In recent weeks the sponsor’s role has come in for criticism following Nationwide’s stance on former England coach Glenn Hoddle.
Many have questioned the company’s right to do so. Some believe it is entitled to voice its opinion, given the substantial investment it has made in the sports body. Others argue it should have left matters to those directly involved, namely the Football Association.
The only question that any sponsor need ask in such a situation, is whether it should speak out to protect its brand’s values. If a company feels its brand values are being undermined, then it has every right to protect them, even if it leaves itself open to criticisms of interfering.
Sports sponsorship is nothing new, but the nature of arrangements between the broadcaster, the sponsor, and the sport, is changing rapidly.
Various sporting bodies recognise the value of a broadcast sponsorship, and, more importantly, the danger of not having any say in who takes up the broadcast sponsorship. This is because a variety of live and broadcast sponsors can, if unchecked, increase the clutter, diminish standout from rival brands, and ultimately lead to a devalued property.
For example, I still find it a little odd to watch the FA Carling Premiership on Sky, sponsored by Ford. Or the Nationwide Division One Championship, in association with Duckhams. As a result of such deals, the event sponsors are quite rightly seeking assurances prior to agreement, as to who could or should be the broadcast sponsor.
This year, two major sporting events will be broadcast on television, the Rugby World Cup and the Cricket World Cup. In both cases the event sponsors have been asked to take on the broadcast sponsorship before it is made available to the market.
Some sports have gone further still. They have bought or kept the rights to the broadcast sponsorship so they can sell it as part of the package to an event sponsor. This has been most in evidence at the UEFA European Champions League, with the English FA attempting to follow suit with the properties it owns. It will become more commonplace in the future.
But is it desirable or just a way for the sporting bodies to claim a larger slice of the cake? If the sponsorship includes broadcast credits, a fee still has to be paid by the sporting body to the broadcaster.
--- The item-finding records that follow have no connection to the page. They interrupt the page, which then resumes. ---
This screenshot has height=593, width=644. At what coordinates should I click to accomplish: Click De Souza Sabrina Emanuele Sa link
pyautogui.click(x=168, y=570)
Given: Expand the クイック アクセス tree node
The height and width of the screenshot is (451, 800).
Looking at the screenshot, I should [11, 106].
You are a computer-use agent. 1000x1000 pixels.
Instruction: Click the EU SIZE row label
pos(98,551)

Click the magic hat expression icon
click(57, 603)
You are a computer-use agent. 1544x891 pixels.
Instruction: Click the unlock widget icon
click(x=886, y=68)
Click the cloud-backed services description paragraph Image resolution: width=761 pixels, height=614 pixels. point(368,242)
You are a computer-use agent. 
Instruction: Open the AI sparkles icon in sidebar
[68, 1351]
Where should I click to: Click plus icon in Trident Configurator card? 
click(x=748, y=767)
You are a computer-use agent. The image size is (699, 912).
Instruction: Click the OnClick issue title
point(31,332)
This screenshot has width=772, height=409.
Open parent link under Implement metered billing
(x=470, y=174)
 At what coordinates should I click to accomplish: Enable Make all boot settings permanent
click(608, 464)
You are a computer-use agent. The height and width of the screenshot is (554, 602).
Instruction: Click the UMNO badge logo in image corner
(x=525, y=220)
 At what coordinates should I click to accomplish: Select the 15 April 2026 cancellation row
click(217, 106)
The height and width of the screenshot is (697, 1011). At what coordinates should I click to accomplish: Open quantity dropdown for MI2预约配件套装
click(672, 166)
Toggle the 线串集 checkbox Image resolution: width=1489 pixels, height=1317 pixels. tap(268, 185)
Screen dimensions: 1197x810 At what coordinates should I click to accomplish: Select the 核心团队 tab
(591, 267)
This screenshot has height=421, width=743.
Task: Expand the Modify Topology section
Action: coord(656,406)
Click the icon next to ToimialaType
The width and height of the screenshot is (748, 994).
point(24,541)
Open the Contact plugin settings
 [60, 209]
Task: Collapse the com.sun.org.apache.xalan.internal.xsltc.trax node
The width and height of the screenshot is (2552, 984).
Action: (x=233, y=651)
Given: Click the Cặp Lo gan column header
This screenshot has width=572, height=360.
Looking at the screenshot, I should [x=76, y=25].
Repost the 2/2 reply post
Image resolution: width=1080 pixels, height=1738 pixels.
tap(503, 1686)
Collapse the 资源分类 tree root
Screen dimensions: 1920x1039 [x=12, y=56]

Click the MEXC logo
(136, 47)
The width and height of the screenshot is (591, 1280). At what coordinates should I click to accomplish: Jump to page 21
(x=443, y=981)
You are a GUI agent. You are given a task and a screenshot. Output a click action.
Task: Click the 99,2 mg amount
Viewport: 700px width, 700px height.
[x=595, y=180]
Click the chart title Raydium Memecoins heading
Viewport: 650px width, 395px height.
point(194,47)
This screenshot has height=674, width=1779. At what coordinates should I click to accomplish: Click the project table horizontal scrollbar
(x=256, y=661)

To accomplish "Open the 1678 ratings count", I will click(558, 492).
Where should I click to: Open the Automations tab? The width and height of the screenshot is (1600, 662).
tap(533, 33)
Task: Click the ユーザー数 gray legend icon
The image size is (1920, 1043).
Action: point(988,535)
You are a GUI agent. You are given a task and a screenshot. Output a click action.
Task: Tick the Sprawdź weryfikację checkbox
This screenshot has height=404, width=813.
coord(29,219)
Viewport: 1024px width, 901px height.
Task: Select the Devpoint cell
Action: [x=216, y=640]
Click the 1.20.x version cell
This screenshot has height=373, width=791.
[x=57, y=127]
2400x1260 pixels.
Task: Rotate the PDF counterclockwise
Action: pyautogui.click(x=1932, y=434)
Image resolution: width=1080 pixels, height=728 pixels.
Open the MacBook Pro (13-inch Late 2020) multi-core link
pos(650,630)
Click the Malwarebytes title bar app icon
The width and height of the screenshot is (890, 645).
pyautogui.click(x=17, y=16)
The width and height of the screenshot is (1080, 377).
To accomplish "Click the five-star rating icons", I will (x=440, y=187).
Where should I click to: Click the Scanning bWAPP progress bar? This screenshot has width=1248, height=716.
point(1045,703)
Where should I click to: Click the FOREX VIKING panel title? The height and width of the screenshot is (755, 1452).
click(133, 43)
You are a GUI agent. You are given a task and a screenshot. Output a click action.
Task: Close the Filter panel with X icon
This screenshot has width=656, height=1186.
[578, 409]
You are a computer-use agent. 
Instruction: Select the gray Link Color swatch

But it is now the sporting body which carries out the negotiations rather than a sponsorship agent, who presumably might simply try to conclude a more profitable deal. On the whole, the intention to sell both event and broadcast sponsorships as a package are to be applauded, as advertisers are increasingly seeking integrated arrangements.
The onset of digital television is something we should also welcome, because among other things, it will add value to sponsorships. This is particularly true for sponsors of sports which do not currently have a terrestrial broadcast platform. Digital TV – which will probably be hungry for content – will no doubt provide the platform for these sports, so improving the value of the sponsorship. Greater digital bandwidth will mean greater possibilities.